Сначала Везалий участвовал в войне, которую Испания вела с Францией. Будучи прекрасным анатомом, оказавшись на должности главного военного хирурга испанской армии, – он с завидной легкостью справлялся с лечением различного рода ранений, с бальзамированием трупов павших на войне особо важных испанских вельмож. После окончания военных действий он возвратился назад, в свой родной Брюссель.
Вскоре туда, как бы вслед за ним, переехал и шумный королевский двор. Естественно, обязанности главного королевского лейб-медика были полностью возложены на Везалия.

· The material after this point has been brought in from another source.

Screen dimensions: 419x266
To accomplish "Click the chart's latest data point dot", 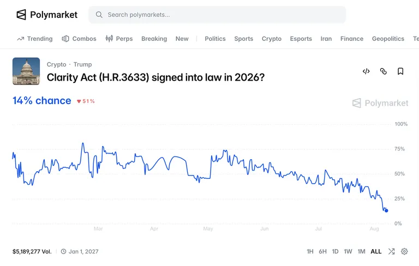I will pos(386,210).
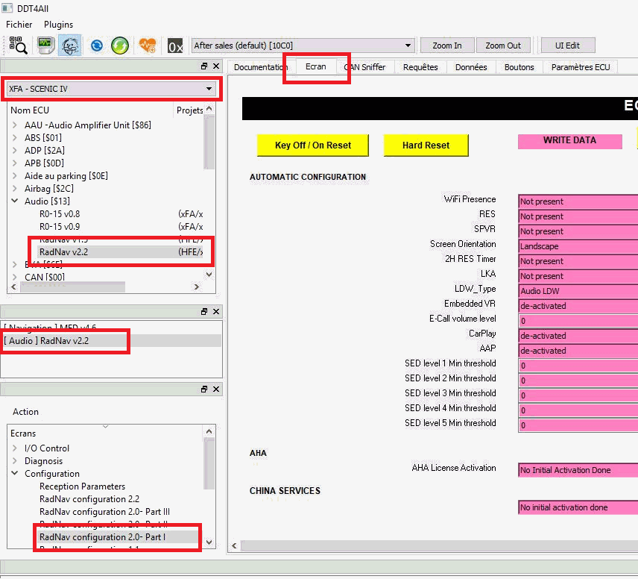The image size is (638, 579).
Task: Click the orange heart diagnostic icon
Action: (x=148, y=46)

Карл V страдал подагрой, а в довершение – еще и неумеренным, волчьим аппетитом. Лечить его было сверхтрудно, поскольку даже малейшее улучшение своего здоровья воспринималось им уже как решительно – окончательное исцеление, после чего его величеству и слушать не хотелось о каких-либо новых ограничениях в еде и в напитках и о каких-то «зряшных», по его мнению, врачебных мероприятиях. Более того, прослышав от слишком любопытных врачей о существовании птичьего пера, которым античные вельможи щекотали себе свое нёбо, чтобы насладиться еще более лакомым блюдом, он и себе принялся поступать таким же образом…
Везалию было трудно противодействовать этим королевским капризам, однако и на этом фронте он действовал совершенно не без успеха.
Король бодрствовал, чувствовал себя вполне здоровым, потому и материальное состояние его лейб-медика тоже не вызывало никаких нареканий. В пользу такого именно толкования говорит хотя бы тот факт, что в 1555 году Везалию удалось повторно издать свою главную книгу, с некоторыми дополнениями и уточнениями, причем – в еще более роскошном виде и оформлении.